Vivalda Group’s founder and chairman, Peter Johnson, has urged contractors and architects to tread carefully in the wake of James Brokenshire’s recent announcement to fund the recladding of 166 privately owned, high rise buildings.

Earlier this month (May, 2019) the housing minister confirmed a £200m grant scheme to replace dangerous Grenfell Tower style cladding. The scheme offers to fully fund the replacement of unsafe aluminium composite material (ACM) cladding on privately owned high-rise residential properties.

However, Vivalda’s Peter Johnson is concerned that despite the publication of the Hackitt Report on safety and the subsequent ban on combustible cladding board, there is still a lack of joined up thinking regarding the specification and testing of new cladding systems.

Peter Johnson said: “While the new generation of non-flammable cladding products  perform very well when fire tested (achieving A2 and above), we all know there is more to cladding than just the external face – facades comprise many layers including acoustic boards, thermal insulation, vital air voids and myriad fixing systems. Cladding is a much more complex topic than first meets the eye and thus deserves a truly holistic approach.”

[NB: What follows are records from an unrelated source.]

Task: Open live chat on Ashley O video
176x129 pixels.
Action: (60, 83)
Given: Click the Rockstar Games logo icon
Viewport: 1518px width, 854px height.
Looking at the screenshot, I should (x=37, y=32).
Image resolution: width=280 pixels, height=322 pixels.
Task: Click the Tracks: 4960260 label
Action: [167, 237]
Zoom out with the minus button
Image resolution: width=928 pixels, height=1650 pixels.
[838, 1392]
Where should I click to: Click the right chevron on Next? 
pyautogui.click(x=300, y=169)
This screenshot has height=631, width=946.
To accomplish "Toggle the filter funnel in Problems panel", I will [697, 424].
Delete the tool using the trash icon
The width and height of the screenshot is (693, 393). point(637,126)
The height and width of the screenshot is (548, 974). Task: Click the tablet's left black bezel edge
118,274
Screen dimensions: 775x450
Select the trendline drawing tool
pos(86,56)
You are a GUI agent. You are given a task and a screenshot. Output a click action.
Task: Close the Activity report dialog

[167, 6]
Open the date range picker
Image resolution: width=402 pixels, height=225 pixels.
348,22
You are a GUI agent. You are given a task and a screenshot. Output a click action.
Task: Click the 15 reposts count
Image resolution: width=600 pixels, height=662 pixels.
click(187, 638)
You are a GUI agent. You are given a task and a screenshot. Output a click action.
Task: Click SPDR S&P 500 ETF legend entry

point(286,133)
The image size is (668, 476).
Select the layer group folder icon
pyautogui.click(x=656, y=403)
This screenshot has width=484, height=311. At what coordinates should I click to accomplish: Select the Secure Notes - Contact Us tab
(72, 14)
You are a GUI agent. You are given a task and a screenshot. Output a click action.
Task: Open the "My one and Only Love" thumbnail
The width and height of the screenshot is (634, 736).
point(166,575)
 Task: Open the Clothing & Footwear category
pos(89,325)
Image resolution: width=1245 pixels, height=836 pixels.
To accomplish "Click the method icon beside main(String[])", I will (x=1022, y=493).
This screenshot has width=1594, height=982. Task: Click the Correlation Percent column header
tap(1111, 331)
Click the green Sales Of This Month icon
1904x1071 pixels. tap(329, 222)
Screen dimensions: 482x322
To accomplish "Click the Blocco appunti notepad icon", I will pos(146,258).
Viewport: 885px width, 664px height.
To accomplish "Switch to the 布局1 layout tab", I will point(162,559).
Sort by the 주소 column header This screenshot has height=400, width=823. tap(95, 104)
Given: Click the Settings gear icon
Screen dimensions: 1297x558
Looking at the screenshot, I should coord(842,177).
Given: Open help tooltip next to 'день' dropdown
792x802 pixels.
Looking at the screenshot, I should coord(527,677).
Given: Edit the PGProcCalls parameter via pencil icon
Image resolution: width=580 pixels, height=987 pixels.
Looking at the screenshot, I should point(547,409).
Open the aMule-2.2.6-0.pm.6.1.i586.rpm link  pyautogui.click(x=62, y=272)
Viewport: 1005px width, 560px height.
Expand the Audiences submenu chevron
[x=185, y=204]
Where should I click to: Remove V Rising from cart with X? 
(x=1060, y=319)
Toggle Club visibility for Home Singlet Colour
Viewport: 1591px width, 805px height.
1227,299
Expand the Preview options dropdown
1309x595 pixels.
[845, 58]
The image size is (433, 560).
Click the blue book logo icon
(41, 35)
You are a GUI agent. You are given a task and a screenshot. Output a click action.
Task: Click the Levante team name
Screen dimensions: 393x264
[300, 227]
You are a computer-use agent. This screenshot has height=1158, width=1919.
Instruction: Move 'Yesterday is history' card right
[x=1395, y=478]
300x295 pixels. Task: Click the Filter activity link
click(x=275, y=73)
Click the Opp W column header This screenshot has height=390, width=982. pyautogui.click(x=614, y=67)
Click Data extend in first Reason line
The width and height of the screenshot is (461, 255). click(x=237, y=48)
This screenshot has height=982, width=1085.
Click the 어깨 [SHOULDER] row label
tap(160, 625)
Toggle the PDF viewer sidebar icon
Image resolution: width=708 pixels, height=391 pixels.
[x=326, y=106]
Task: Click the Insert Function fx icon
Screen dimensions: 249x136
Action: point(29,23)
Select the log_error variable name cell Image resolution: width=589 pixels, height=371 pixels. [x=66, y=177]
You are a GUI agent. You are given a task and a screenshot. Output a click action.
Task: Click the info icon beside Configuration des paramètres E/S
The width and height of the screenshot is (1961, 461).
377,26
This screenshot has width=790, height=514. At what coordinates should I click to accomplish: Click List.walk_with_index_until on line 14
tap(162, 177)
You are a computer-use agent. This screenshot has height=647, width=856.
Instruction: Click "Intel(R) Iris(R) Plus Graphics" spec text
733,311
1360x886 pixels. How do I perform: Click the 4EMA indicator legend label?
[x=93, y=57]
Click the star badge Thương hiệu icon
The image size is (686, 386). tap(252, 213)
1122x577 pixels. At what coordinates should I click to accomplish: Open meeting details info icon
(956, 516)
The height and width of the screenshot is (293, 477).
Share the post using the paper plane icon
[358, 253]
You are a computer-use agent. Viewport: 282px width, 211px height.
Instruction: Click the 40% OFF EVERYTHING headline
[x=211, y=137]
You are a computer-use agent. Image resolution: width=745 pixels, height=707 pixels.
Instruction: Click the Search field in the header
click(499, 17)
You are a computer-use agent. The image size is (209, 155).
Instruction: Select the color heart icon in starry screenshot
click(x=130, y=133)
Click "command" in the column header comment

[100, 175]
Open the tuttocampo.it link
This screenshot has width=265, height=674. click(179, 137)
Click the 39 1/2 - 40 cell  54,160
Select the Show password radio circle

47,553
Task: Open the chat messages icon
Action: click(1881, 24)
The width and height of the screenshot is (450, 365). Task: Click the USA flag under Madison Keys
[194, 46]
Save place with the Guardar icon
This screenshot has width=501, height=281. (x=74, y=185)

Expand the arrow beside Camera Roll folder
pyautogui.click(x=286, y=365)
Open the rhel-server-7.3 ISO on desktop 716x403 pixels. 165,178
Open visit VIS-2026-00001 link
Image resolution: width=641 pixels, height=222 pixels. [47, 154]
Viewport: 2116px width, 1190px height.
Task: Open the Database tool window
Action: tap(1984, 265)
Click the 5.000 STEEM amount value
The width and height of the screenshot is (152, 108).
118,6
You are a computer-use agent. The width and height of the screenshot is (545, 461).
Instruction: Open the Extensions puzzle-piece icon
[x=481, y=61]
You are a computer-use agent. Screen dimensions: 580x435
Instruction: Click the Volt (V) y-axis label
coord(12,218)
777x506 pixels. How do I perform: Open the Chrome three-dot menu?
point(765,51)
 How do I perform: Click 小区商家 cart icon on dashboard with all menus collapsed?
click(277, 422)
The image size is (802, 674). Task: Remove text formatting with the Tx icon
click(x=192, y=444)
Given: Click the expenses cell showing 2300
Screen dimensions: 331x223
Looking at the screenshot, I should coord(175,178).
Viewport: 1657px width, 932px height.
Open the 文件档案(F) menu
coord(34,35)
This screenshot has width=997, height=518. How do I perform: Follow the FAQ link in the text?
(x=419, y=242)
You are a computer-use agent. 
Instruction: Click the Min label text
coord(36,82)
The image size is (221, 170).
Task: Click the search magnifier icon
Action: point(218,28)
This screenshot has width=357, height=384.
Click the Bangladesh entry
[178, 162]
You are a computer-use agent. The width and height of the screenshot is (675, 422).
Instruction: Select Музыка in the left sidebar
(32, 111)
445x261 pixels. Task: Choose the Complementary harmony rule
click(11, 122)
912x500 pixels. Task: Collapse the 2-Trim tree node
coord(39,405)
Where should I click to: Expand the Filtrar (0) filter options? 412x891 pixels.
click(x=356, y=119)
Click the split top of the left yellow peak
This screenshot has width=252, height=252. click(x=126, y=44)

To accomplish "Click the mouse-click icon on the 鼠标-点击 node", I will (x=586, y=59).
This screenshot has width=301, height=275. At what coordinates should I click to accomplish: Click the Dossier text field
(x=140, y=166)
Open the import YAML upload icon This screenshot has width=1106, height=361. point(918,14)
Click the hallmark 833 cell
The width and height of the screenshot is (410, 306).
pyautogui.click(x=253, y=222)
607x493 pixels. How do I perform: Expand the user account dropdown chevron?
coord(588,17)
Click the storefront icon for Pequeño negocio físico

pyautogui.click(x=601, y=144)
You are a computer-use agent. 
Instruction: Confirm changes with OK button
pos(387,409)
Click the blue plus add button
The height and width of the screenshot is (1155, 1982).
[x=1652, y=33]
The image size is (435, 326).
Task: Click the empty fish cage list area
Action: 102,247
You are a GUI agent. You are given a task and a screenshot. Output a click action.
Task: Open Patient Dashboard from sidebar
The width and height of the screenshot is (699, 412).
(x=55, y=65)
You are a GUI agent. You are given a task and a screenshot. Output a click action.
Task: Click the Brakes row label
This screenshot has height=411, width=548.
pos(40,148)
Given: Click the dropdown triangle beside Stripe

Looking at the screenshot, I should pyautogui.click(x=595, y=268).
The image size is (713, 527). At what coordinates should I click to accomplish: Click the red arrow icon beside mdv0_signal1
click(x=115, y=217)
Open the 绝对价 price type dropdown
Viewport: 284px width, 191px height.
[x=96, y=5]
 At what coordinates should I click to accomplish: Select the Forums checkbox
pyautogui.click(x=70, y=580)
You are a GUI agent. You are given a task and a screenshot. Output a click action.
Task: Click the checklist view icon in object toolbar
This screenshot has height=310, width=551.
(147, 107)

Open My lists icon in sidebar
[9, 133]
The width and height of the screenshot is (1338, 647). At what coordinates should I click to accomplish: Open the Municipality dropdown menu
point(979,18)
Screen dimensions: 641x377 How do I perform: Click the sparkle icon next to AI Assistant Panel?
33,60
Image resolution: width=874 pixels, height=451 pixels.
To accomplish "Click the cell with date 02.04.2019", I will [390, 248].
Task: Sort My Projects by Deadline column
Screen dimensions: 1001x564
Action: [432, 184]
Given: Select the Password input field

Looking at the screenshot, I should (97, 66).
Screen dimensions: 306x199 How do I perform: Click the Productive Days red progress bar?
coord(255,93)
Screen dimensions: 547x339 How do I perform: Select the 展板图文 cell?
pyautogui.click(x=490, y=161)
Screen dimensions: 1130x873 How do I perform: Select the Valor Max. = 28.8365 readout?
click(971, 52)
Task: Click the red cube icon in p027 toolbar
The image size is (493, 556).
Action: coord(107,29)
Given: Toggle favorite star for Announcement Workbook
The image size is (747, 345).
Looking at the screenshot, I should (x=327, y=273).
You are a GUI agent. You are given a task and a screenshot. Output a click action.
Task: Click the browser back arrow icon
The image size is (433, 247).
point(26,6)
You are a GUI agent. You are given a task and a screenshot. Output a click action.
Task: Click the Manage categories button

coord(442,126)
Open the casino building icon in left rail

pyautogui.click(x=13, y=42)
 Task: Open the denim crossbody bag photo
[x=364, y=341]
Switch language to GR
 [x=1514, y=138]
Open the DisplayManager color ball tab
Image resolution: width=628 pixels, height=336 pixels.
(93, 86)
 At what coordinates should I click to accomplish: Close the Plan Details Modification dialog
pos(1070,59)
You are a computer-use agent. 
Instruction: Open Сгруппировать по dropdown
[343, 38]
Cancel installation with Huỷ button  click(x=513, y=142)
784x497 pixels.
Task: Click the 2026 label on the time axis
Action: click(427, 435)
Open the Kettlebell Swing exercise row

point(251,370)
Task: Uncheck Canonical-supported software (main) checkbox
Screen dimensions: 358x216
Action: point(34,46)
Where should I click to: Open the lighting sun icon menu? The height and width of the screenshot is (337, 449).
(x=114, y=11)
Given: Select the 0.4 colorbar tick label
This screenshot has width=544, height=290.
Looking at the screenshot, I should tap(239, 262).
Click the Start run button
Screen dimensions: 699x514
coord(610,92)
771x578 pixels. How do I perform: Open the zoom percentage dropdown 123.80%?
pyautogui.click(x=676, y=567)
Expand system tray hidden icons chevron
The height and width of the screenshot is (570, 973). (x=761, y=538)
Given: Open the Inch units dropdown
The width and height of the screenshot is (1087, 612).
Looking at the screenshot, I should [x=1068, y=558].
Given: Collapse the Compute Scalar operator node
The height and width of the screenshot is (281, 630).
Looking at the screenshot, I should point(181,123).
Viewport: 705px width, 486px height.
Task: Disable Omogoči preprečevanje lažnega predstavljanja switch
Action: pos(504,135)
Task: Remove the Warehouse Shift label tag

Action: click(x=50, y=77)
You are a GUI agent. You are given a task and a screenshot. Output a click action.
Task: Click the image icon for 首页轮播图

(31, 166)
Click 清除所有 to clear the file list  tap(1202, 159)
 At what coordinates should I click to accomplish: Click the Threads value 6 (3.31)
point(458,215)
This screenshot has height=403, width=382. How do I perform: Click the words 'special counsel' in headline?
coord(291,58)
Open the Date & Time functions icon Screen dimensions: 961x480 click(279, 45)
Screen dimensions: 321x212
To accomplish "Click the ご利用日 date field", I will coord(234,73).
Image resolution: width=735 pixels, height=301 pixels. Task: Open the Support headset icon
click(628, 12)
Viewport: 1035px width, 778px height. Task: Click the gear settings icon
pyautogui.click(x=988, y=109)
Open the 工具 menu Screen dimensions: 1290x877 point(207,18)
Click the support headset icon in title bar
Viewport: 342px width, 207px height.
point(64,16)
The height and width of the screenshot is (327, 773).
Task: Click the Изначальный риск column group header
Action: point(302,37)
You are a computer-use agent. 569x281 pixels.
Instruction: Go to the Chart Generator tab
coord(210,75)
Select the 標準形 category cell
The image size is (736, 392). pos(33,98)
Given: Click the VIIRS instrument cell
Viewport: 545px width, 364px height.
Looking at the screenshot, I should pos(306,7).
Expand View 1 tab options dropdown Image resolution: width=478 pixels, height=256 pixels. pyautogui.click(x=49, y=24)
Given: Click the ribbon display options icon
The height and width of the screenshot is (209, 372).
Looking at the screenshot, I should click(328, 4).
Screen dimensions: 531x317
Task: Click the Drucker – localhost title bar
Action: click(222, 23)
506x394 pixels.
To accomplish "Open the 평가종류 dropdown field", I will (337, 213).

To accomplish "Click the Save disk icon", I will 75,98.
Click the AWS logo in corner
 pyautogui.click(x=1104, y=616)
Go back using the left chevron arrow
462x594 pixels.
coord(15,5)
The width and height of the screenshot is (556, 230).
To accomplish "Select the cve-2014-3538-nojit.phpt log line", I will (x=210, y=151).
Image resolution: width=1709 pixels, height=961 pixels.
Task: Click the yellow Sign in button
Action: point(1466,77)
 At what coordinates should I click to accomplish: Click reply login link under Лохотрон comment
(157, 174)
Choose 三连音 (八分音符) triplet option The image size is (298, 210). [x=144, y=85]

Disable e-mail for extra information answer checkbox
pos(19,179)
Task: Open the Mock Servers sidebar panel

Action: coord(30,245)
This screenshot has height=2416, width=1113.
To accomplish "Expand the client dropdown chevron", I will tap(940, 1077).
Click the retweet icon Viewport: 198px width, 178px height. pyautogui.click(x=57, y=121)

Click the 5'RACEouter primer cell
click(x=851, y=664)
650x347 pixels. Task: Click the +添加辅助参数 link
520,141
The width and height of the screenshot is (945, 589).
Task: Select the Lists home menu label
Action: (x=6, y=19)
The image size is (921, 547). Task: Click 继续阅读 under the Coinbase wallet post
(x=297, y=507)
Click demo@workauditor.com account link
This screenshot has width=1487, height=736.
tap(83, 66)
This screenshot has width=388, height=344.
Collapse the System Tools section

“Specifiers working on high rise housing projects have been faced with an unpalatable challenge in the wake of Grenfell. Despite the Hackitt report and the general ban on combustible panels last year, there is still scant guidance on the safe choice of cladding systems.

“We think widespread and comprehensive testing of all parts that go to make up complete cladding systems should be part of the solution, so should clarity and access to information for specifiers. We need to make safety paramount, but also not onerous for those involved in recommending the right cladding solution.”

“We’re calling for a much more robust approach from the safety authorities, who should treat all proposed cladding systems as a single, integrated product; not a group of unrelated sub-components.  For this reason, we decided last year to supply only A2 and above (ie non-combustible) products to all high rise buildings. While the government has finally relented – funding the replacement of questionable cladding on 166 private towers – we think the industry needs to take the opportunity to set new, unrivalled standards of building quality for all tall buildings.”